→ **What is required**:
Reproduce the records below, replacing each occurrence of "Instruction" with "Command" and keeping everything else the same.

● ● ● ● ●

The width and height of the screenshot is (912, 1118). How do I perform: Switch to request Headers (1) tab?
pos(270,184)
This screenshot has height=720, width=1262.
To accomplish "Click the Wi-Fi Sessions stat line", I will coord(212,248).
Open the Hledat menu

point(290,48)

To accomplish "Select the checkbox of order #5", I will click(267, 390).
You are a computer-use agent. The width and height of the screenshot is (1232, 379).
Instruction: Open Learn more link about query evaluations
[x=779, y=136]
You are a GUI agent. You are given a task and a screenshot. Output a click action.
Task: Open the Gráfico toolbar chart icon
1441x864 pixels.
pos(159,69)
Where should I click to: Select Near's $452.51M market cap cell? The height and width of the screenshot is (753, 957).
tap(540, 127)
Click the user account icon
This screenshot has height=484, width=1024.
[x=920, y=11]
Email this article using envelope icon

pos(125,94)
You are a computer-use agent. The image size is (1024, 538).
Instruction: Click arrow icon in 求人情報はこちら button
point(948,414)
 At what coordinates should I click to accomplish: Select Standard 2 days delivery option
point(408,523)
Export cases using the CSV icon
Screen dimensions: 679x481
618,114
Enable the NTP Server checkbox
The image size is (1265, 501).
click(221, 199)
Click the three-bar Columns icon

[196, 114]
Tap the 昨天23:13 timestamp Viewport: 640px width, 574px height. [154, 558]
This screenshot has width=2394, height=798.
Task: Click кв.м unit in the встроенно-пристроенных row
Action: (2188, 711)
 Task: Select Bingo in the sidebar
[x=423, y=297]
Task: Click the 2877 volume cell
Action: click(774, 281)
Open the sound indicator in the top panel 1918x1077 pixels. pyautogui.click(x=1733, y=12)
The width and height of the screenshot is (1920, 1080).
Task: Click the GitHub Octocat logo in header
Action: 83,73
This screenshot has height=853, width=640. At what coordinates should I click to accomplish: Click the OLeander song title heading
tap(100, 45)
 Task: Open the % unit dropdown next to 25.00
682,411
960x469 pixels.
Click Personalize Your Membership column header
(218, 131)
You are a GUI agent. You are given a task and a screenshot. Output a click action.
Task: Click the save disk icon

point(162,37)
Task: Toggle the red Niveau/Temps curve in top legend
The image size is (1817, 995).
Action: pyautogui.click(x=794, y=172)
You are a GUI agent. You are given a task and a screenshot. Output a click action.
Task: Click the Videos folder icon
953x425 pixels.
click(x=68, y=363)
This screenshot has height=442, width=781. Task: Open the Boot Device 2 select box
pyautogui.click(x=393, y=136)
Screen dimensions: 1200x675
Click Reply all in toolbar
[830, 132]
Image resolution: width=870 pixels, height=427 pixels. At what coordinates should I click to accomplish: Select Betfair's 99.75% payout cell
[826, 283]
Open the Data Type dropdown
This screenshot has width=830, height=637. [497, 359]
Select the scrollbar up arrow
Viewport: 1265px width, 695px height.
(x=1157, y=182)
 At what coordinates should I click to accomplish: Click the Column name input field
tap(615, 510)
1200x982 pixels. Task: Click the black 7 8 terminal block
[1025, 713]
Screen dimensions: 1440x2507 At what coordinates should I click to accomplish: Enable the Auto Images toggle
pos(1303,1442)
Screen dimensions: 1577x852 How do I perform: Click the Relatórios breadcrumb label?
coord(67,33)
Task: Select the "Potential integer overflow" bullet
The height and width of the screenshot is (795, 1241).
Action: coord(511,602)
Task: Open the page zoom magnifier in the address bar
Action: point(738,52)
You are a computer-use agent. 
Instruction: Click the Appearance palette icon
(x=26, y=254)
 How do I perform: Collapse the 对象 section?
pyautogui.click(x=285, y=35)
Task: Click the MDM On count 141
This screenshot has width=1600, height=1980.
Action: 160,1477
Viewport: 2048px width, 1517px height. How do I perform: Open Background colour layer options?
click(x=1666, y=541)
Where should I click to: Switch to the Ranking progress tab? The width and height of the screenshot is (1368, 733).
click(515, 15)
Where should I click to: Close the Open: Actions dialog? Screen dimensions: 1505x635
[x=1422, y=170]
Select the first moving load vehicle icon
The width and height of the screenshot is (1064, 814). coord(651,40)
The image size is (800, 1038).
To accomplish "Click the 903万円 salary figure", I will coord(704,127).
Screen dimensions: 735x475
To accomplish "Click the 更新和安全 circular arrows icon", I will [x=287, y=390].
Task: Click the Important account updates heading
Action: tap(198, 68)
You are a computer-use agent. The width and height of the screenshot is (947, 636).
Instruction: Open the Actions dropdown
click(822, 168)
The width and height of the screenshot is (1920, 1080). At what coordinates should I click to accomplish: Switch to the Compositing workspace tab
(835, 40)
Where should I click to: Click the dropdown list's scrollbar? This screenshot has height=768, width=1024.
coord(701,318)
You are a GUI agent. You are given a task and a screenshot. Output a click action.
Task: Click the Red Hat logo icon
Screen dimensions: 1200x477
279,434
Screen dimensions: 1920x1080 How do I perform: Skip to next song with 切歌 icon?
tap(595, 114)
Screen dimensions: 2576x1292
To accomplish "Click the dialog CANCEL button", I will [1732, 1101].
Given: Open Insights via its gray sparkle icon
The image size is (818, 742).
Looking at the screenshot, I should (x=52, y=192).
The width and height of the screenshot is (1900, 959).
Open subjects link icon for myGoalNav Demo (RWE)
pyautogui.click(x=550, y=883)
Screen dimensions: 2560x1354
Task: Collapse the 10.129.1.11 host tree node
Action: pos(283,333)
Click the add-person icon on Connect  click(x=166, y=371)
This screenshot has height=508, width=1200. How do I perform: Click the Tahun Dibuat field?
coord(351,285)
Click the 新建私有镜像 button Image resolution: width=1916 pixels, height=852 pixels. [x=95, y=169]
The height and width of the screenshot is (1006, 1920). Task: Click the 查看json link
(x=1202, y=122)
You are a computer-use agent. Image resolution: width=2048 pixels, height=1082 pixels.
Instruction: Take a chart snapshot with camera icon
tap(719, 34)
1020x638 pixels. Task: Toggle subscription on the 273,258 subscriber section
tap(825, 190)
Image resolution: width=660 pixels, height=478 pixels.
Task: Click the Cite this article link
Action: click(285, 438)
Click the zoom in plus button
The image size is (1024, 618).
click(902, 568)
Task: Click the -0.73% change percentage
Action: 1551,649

● ● ● ● ●

→ **Answer to this problem**:
The width and height of the screenshot is (912, 1118). How do I perform: Switch to request Headers (1) tab?
pos(270,184)
This screenshot has height=720, width=1262.
To accomplish "Click the Wi-Fi Sessions stat line", I will coord(212,248).
Open the Hledat menu

point(290,48)

To accomplish "Select the checkbox of order #5", I will click(267, 390).
You are a computer-use agent. The width and height of the screenshot is (1232, 379).
Command: Open Learn more link about query evaluations
[x=779, y=136]
You are a GUI agent. You are given a task and a screenshot. Output a click action.
Task: Open the Gráfico toolbar chart icon
1441x864 pixels.
pos(159,69)
Where should I click to: Select Near's $452.51M market cap cell? The height and width of the screenshot is (753, 957).
tap(540, 127)
Click the user account icon
This screenshot has height=484, width=1024.
[x=920, y=11]
Email this article using envelope icon

pos(125,94)
You are a computer-use agent. The image size is (1024, 538).
Command: Click arrow icon in 求人情報はこちら button
point(948,414)
 At what coordinates should I click to accomplish: Select Standard 2 days delivery option
point(408,523)
Export cases using the CSV icon
Screen dimensions: 679x481
618,114
Enable the NTP Server checkbox
The image size is (1265, 501).
click(221, 199)
Click the three-bar Columns icon

[196, 114]
Tap the 昨天23:13 timestamp Viewport: 640px width, 574px height. [154, 558]
This screenshot has width=2394, height=798.
Task: Click кв.м unit in the встроенно-пристроенных row
Action: (2188, 711)
 Task: Select Bingo in the sidebar
[x=423, y=297]
Task: Click the 2877 volume cell
Action: click(774, 281)
Open the sound indicator in the top panel 1918x1077 pixels. pyautogui.click(x=1733, y=12)
The width and height of the screenshot is (1920, 1080).
Task: Click the GitHub Octocat logo in header
Action: 83,73
This screenshot has height=853, width=640. At what coordinates should I click to accomplish: Click the OLeander song title heading
tap(100, 45)
 Task: Open the % unit dropdown next to 25.00
682,411
960x469 pixels.
Click Personalize Your Membership column header
(218, 131)
You are a GUI agent. You are given a task and a screenshot. Output a click action.
Task: Click the save disk icon

point(162,37)
Task: Toggle the red Niveau/Temps curve in top legend
The image size is (1817, 995).
Action: pyautogui.click(x=794, y=172)
You are a GUI agent. You are given a task and a screenshot. Output a click action.
Task: Click the Videos folder icon
953x425 pixels.
click(x=68, y=363)
This screenshot has height=442, width=781. Task: Open the Boot Device 2 select box
pyautogui.click(x=393, y=136)
Screen dimensions: 1200x675
Click Reply all in toolbar
[830, 132]
Image resolution: width=870 pixels, height=427 pixels. At what coordinates should I click to accomplish: Select Betfair's 99.75% payout cell
[826, 283]
Open the Data Type dropdown
This screenshot has width=830, height=637. [497, 359]
Select the scrollbar up arrow
Viewport: 1265px width, 695px height.
(x=1157, y=182)
 At what coordinates should I click to accomplish: Click the Column name input field
tap(615, 510)
1200x982 pixels. Task: Click the black 7 8 terminal block
[1025, 713]
Screen dimensions: 1440x2507 At what coordinates should I click to accomplish: Enable the Auto Images toggle
pos(1303,1442)
Screen dimensions: 1577x852 How do I perform: Click the Relatórios breadcrumb label?
coord(67,33)
Task: Select the "Potential integer overflow" bullet
The height and width of the screenshot is (795, 1241).
Action: coord(511,602)
Task: Open the page zoom magnifier in the address bar
Action: point(738,52)
You are a computer-use agent. 
Command: Click the Appearance palette icon
(x=26, y=254)
 How do I perform: Collapse the 对象 section?
pyautogui.click(x=285, y=35)
Task: Click the MDM On count 141
This screenshot has width=1600, height=1980.
Action: 160,1477
Viewport: 2048px width, 1517px height. How do I perform: Open Background colour layer options?
click(x=1666, y=541)
Where should I click to: Switch to the Ranking progress tab? The width and height of the screenshot is (1368, 733).
click(515, 15)
Where should I click to: Close the Open: Actions dialog? Screen dimensions: 1505x635
[x=1422, y=170]
Select the first moving load vehicle icon
The width and height of the screenshot is (1064, 814). coord(651,40)
The image size is (800, 1038).
To accomplish "Click the 903万円 salary figure", I will coord(704,127).
Screen dimensions: 735x475
To accomplish "Click the 更新和安全 circular arrows icon", I will [x=287, y=390].
Task: Click the Important account updates heading
Action: tap(198, 68)
You are a computer-use agent. The width and height of the screenshot is (947, 636).
Command: Open the Actions dropdown
click(822, 168)
The width and height of the screenshot is (1920, 1080). At what coordinates should I click to accomplish: Switch to the Compositing workspace tab
(835, 40)
Where should I click to: Click the dropdown list's scrollbar? This screenshot has height=768, width=1024.
coord(701,318)
You are a GUI agent. You are given a task and a screenshot. Output a click action.
Task: Click the Red Hat logo icon
Screen dimensions: 1200x477
279,434
Screen dimensions: 1920x1080 How do I perform: Skip to next song with 切歌 icon?
tap(595, 114)
Screen dimensions: 2576x1292
To accomplish "Click the dialog CANCEL button", I will [1732, 1101].
Given: Open Insights via its gray sparkle icon
The image size is (818, 742).
Looking at the screenshot, I should (x=52, y=192).
The width and height of the screenshot is (1900, 959).
Open subjects link icon for myGoalNav Demo (RWE)
pyautogui.click(x=550, y=883)
Screen dimensions: 2560x1354
Task: Collapse the 10.129.1.11 host tree node
Action: pos(283,333)
Click the add-person icon on Connect  click(x=166, y=371)
This screenshot has height=508, width=1200. How do I perform: Click the Tahun Dibuat field?
coord(351,285)
Click the 新建私有镜像 button Image resolution: width=1916 pixels, height=852 pixels. [x=95, y=169]
The height and width of the screenshot is (1006, 1920). Task: Click the 查看json link
(x=1202, y=122)
You are a computer-use agent. Image resolution: width=2048 pixels, height=1082 pixels.
Command: Take a chart snapshot with camera icon
tap(719, 34)
1020x638 pixels. Task: Toggle subscription on the 273,258 subscriber section
tap(825, 190)
Image resolution: width=660 pixels, height=478 pixels.
Task: Click the Cite this article link
Action: click(285, 438)
Click the zoom in plus button
The image size is (1024, 618).
click(902, 568)
Task: Click the -0.73% change percentage
Action: 1551,649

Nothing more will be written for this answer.